**What needs to be done**
With pictures left out, set down exactly the lines from the line containing "Screen dimensions: 288x215" through the last line of the data.

** Data to process follows **

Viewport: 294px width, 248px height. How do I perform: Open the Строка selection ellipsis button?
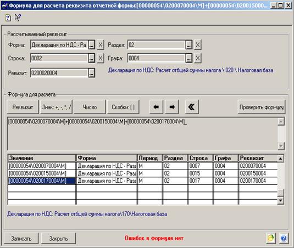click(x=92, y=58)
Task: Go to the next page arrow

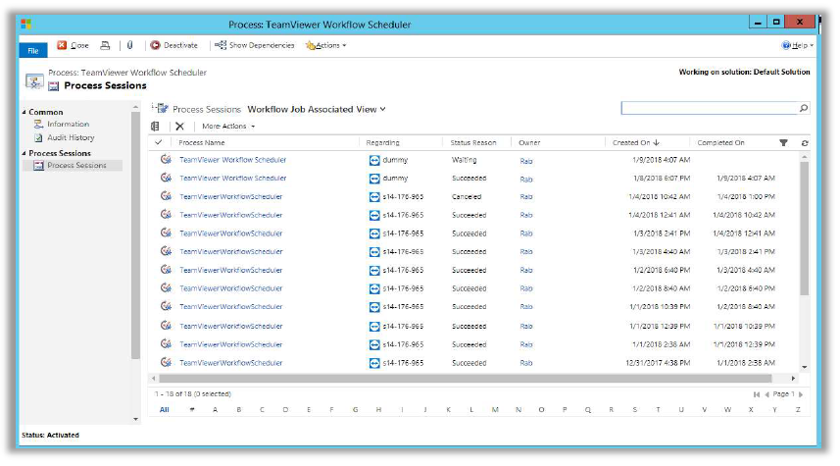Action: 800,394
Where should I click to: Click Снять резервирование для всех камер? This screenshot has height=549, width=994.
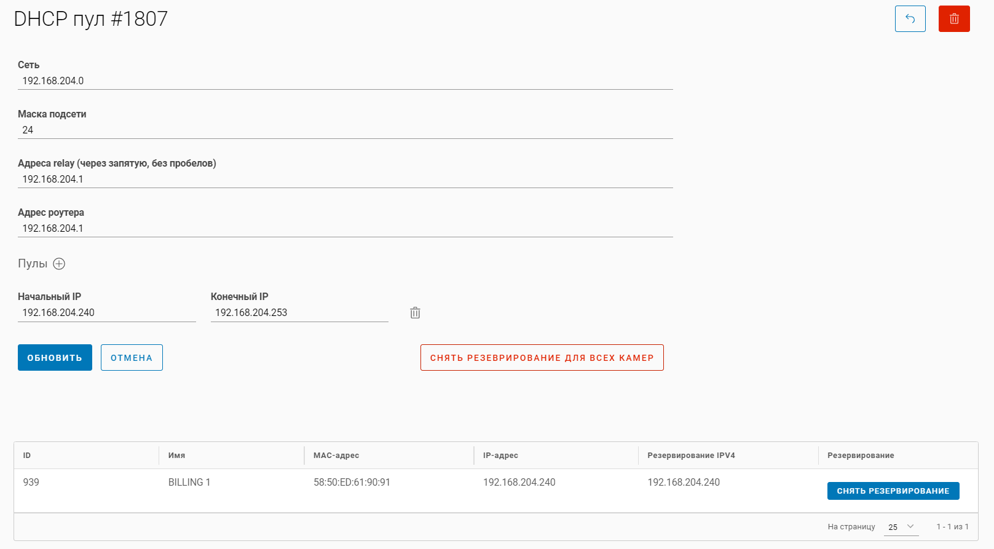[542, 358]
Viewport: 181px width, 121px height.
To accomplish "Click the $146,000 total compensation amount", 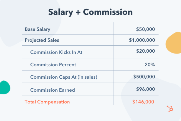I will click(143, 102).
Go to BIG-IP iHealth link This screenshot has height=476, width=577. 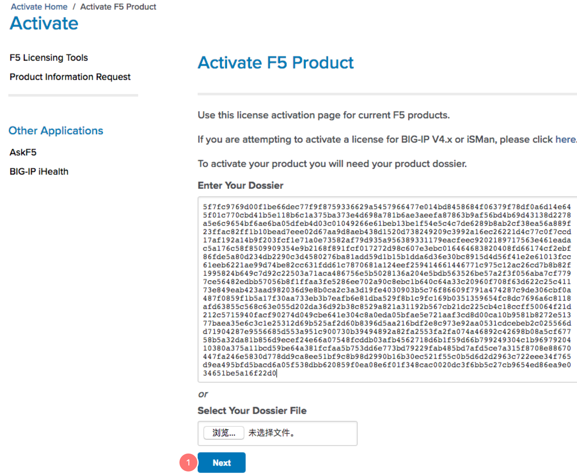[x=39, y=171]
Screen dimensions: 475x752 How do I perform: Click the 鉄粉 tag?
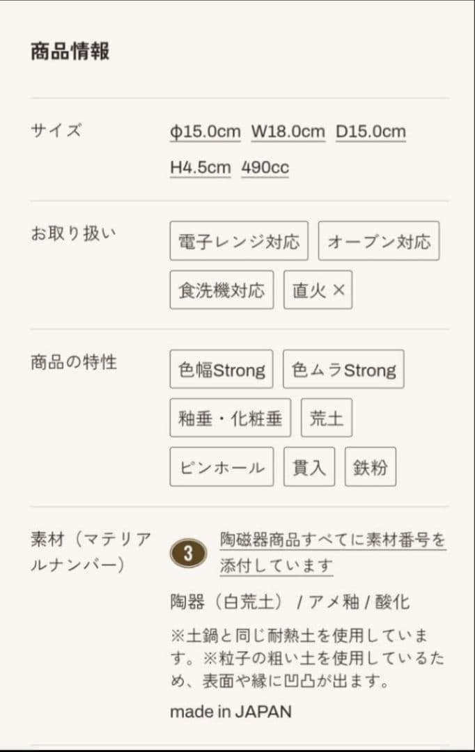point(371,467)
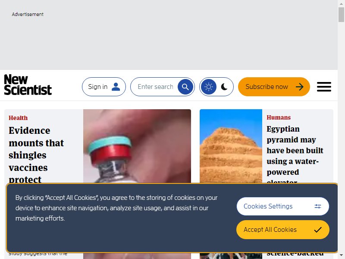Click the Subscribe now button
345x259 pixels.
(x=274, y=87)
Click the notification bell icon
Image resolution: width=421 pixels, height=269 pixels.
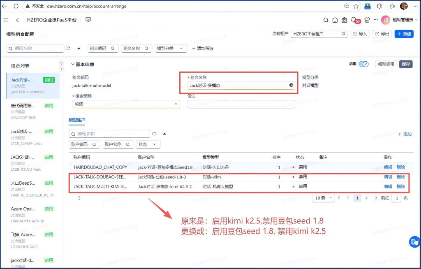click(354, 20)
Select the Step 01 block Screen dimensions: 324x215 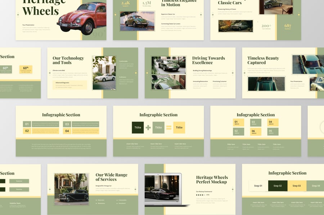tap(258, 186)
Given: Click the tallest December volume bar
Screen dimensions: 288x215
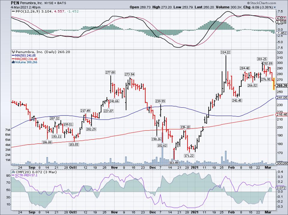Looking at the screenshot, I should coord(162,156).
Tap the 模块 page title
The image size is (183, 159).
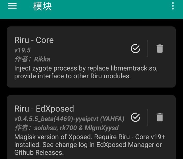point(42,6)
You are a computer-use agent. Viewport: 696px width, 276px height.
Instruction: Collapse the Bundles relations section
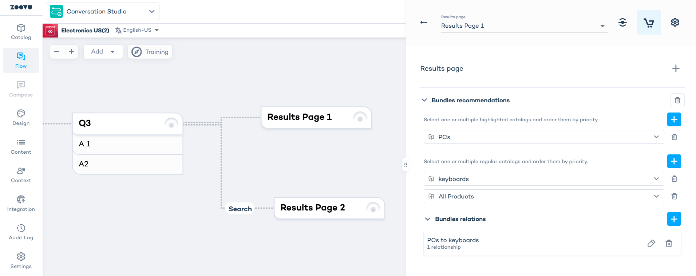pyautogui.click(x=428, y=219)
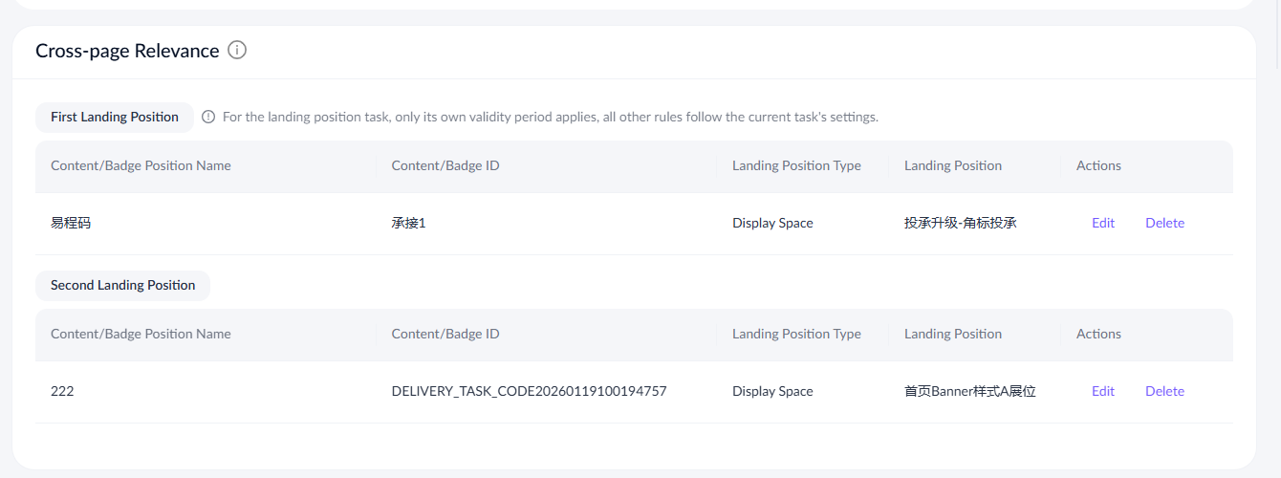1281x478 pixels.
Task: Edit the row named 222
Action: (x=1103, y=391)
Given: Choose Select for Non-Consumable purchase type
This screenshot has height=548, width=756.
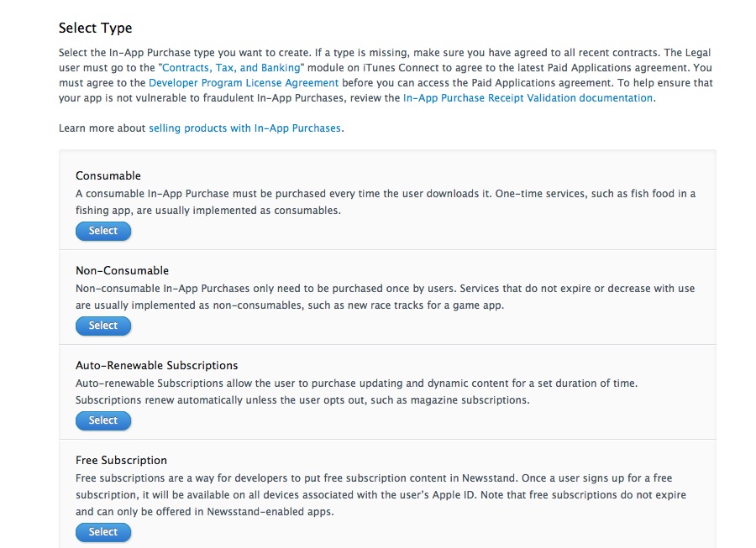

** End of Data to process **

**Exercise solution**
Screen dimensions: 288x215
Looking at the screenshot, I should coord(162,156).
Tap the 模块 page title
The image size is (183, 159).
point(42,6)
You are a computer-use agent. Viewport: 696px width, 276px height.
Instruction: Collapse the Bundles relations section
pyautogui.click(x=428, y=219)
1281x478 pixels.
Task: Edit the row named 222
Action: (x=1103, y=391)
Given: Choose Select for Non-Consumable purchase type
This screenshot has height=548, width=756.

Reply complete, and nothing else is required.